'''
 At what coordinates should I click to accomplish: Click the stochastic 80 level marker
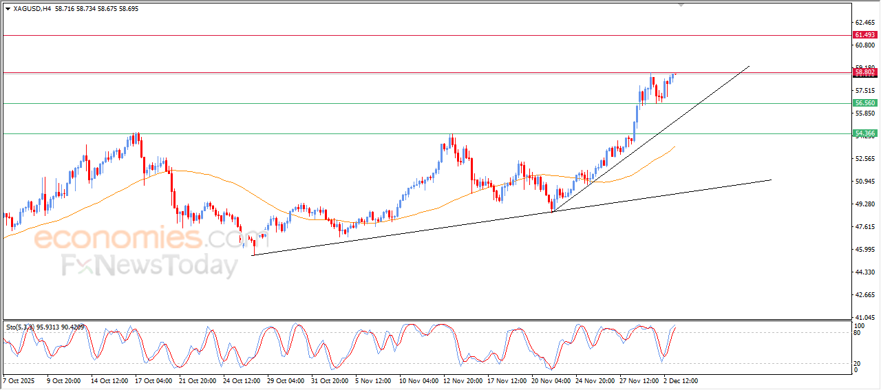click(858, 333)
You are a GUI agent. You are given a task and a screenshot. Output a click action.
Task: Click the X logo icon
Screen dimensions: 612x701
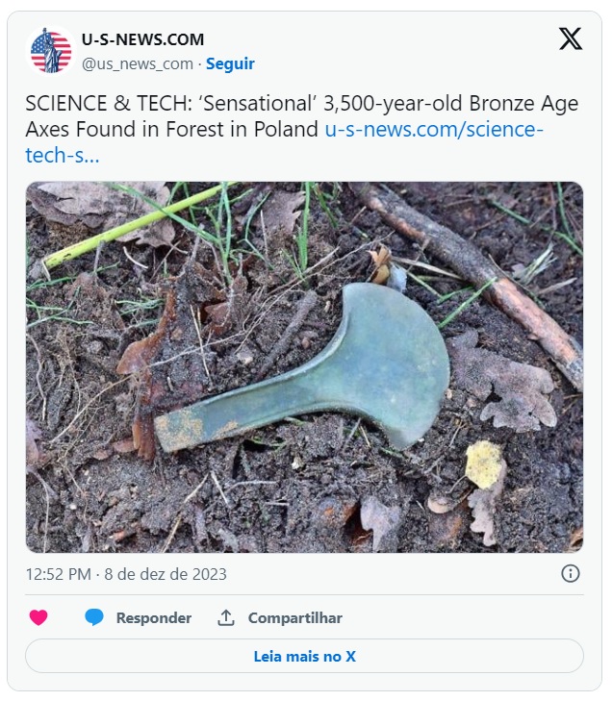(x=571, y=39)
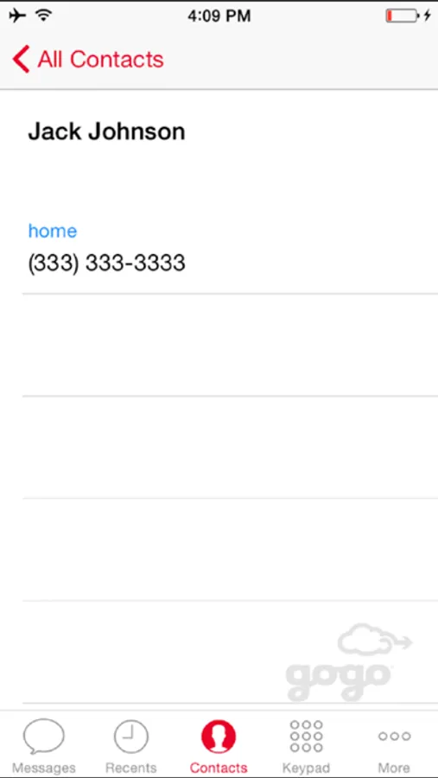438x778 pixels.
Task: Open the Keypad dots icon
Action: [306, 737]
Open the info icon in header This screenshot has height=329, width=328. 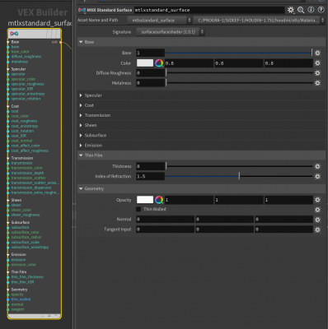click(311, 10)
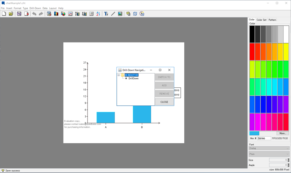
Task: Switch to the Color Set tab
Action: [261, 20]
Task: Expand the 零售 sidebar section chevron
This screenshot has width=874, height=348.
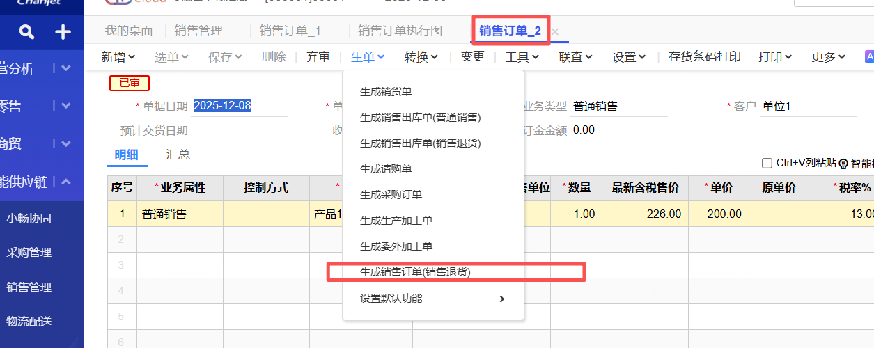Action: pos(66,106)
'''
## What the task requires
Drop the pictures, then reproduce exactly the lines from the one with "Task: Expand the 零售 sidebar section chevron" through the final line of the listing.

## Task answer
Task: Expand the 零售 sidebar section chevron
This screenshot has width=874, height=348.
Action: pos(66,106)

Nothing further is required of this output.